- [Your goal]:
From the records below, transcribe exactly the lines that begin at the line with "اخبار داغ (303, 1902)" and end at the line with "اخبار روز (441, 44)", both included.

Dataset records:
== Segment start ==

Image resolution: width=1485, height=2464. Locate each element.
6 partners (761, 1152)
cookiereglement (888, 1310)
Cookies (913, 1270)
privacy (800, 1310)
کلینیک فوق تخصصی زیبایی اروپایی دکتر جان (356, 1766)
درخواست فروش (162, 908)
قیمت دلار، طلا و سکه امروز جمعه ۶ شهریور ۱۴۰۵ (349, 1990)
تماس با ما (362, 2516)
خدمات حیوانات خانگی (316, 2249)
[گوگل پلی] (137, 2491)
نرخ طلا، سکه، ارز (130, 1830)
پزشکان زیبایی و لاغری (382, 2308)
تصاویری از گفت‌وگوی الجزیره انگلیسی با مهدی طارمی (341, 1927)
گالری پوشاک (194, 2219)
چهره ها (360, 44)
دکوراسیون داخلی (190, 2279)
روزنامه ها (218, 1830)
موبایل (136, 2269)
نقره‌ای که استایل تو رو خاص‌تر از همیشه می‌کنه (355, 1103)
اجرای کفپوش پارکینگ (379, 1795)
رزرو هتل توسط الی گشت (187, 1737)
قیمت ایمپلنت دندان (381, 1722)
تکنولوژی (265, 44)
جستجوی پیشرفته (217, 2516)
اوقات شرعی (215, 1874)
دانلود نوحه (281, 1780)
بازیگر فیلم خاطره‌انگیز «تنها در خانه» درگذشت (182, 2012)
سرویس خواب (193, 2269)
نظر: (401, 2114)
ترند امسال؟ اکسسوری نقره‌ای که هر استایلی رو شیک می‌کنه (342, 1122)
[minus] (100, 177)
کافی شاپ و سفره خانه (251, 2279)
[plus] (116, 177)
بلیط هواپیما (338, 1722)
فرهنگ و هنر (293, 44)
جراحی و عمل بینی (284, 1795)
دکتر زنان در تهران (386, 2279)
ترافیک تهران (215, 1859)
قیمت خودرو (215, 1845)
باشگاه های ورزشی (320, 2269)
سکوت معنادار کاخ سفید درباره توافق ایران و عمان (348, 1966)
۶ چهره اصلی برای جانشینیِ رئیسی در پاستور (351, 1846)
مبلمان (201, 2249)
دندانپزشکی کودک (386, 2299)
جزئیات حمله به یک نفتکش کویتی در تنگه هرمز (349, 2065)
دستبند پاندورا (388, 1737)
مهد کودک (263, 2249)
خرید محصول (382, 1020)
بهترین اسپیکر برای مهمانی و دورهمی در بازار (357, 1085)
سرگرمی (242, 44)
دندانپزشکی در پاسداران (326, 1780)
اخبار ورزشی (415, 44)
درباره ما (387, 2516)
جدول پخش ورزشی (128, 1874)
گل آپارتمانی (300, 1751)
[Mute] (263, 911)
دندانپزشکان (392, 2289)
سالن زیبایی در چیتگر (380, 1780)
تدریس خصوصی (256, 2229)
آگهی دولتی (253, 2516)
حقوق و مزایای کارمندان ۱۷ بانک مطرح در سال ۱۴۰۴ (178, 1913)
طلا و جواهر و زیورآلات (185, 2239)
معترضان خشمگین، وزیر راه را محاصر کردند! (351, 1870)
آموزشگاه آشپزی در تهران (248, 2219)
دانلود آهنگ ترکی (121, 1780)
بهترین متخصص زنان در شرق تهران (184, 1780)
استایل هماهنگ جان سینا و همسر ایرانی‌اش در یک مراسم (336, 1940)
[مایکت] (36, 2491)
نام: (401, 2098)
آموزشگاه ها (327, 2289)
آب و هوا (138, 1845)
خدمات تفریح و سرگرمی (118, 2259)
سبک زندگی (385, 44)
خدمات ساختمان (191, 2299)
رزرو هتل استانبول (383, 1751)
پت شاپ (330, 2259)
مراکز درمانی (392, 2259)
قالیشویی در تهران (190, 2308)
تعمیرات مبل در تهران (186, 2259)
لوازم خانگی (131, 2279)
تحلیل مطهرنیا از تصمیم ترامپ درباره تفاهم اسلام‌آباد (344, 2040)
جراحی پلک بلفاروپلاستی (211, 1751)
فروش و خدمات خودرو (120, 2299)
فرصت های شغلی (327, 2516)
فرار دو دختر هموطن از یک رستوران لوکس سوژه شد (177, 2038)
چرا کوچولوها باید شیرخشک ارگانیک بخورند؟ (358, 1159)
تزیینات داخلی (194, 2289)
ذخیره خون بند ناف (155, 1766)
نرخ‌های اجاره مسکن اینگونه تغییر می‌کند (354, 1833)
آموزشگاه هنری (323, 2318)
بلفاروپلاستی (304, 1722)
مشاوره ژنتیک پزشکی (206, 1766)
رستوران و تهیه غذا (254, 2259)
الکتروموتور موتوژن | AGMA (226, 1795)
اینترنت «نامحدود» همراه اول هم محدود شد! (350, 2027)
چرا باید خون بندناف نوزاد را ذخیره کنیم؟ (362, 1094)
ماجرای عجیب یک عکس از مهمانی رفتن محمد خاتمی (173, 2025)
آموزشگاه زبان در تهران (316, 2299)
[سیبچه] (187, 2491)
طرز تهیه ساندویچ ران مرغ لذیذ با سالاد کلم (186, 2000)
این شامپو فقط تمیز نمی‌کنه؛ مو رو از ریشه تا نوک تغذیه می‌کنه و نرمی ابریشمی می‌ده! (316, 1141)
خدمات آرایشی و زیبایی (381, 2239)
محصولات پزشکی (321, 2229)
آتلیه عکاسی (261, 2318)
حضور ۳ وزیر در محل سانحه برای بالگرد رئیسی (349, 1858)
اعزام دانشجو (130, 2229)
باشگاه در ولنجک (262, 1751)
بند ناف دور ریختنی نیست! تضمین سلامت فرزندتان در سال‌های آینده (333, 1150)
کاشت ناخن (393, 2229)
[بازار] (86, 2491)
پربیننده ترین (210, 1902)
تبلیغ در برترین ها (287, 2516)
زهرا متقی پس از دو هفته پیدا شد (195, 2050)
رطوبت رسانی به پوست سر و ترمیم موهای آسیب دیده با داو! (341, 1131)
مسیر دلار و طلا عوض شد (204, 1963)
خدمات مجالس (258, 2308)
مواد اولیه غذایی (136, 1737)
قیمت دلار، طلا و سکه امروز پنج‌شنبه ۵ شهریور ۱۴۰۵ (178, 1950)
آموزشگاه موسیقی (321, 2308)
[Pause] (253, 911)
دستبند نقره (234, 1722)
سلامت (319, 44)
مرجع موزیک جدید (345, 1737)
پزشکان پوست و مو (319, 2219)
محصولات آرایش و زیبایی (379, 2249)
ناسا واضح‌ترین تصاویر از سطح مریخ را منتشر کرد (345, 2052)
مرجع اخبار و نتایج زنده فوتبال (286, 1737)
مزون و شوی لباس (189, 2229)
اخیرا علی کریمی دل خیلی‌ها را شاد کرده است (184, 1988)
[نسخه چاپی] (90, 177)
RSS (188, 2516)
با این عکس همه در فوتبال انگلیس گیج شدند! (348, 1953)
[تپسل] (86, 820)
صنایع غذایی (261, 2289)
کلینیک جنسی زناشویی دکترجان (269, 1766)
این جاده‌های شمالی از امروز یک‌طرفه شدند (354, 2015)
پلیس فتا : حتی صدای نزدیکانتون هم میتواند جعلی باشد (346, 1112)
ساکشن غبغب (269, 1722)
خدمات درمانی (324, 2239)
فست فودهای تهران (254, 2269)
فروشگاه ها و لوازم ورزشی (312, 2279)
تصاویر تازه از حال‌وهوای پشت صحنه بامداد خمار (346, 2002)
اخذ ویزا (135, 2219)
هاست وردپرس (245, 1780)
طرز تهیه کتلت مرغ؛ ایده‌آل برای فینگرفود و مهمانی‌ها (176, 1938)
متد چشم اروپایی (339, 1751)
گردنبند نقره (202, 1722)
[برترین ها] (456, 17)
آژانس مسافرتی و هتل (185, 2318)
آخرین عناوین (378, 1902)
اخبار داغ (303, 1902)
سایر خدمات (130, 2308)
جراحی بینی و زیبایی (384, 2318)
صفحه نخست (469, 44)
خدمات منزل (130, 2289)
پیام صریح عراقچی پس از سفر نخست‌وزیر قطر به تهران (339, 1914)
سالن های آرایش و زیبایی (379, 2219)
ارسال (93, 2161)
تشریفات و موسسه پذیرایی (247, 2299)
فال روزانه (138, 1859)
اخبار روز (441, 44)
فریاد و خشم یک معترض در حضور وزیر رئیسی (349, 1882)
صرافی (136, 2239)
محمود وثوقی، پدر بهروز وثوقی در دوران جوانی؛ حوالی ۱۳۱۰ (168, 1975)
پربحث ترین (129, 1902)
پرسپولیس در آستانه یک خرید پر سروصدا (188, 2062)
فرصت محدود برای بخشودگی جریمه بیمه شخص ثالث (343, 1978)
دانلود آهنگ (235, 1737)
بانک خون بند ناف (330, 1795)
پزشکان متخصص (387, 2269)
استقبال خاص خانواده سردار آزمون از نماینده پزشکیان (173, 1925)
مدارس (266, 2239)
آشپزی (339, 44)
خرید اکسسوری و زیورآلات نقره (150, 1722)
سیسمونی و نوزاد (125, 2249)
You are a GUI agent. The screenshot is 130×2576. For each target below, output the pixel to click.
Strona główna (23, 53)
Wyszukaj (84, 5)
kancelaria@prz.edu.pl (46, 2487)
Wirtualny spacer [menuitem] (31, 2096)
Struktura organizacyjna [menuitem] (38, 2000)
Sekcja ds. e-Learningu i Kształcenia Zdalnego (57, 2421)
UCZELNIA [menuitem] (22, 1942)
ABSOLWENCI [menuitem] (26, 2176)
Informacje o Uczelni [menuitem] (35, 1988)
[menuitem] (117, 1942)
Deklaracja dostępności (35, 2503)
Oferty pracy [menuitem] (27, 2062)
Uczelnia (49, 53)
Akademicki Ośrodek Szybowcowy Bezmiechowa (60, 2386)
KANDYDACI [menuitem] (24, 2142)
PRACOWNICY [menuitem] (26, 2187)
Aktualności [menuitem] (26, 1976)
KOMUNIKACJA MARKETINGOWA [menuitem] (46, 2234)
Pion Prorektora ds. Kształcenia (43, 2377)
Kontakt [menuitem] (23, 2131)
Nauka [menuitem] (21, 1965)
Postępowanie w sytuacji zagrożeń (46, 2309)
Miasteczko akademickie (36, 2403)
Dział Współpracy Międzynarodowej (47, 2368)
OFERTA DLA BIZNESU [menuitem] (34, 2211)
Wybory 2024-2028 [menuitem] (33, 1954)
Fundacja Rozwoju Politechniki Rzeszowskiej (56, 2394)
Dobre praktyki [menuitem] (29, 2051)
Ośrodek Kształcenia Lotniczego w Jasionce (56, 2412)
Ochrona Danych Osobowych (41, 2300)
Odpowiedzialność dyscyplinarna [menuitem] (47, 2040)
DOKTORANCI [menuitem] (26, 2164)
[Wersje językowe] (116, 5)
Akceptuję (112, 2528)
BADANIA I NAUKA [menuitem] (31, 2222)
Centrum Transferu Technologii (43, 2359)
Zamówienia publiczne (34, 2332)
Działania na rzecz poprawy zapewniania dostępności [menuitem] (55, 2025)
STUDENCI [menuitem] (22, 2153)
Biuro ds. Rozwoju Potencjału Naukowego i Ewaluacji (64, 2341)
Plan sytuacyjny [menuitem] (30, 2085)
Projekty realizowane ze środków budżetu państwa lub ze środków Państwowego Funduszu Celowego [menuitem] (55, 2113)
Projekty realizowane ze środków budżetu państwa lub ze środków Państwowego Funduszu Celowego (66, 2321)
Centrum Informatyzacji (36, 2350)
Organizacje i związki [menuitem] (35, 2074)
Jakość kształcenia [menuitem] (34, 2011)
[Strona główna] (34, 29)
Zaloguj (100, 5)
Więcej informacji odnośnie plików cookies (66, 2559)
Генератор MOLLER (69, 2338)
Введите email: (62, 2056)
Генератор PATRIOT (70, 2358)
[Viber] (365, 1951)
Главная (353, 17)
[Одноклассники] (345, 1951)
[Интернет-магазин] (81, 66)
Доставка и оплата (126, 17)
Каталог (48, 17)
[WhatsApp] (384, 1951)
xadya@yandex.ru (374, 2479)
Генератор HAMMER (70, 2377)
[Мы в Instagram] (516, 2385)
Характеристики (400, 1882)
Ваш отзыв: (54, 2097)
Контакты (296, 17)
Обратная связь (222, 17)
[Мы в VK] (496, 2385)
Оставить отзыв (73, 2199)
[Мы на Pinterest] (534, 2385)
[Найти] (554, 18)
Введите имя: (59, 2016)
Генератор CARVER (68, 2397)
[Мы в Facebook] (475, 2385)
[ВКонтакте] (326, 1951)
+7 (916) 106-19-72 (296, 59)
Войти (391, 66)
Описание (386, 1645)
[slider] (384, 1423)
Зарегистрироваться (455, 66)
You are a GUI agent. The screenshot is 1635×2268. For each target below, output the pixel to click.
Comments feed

== Segment end ==

- [Answer space]:
اخبار داغ (303, 1902)
سایر خدمات (130, 2308)
جراحی بینی و زیبایی (384, 2318)
صفحه نخست (469, 44)
خدمات منزل (130, 2289)
پیام صریح عراقچی پس از سفر نخست‌وزیر قطر به تهران (339, 1914)
سالن های آرایش و زیبایی (379, 2219)
ارسال (93, 2161)
تشریفات و موسسه پذیرایی (247, 2299)
فال روزانه (138, 1859)
اخبار روز (441, 44)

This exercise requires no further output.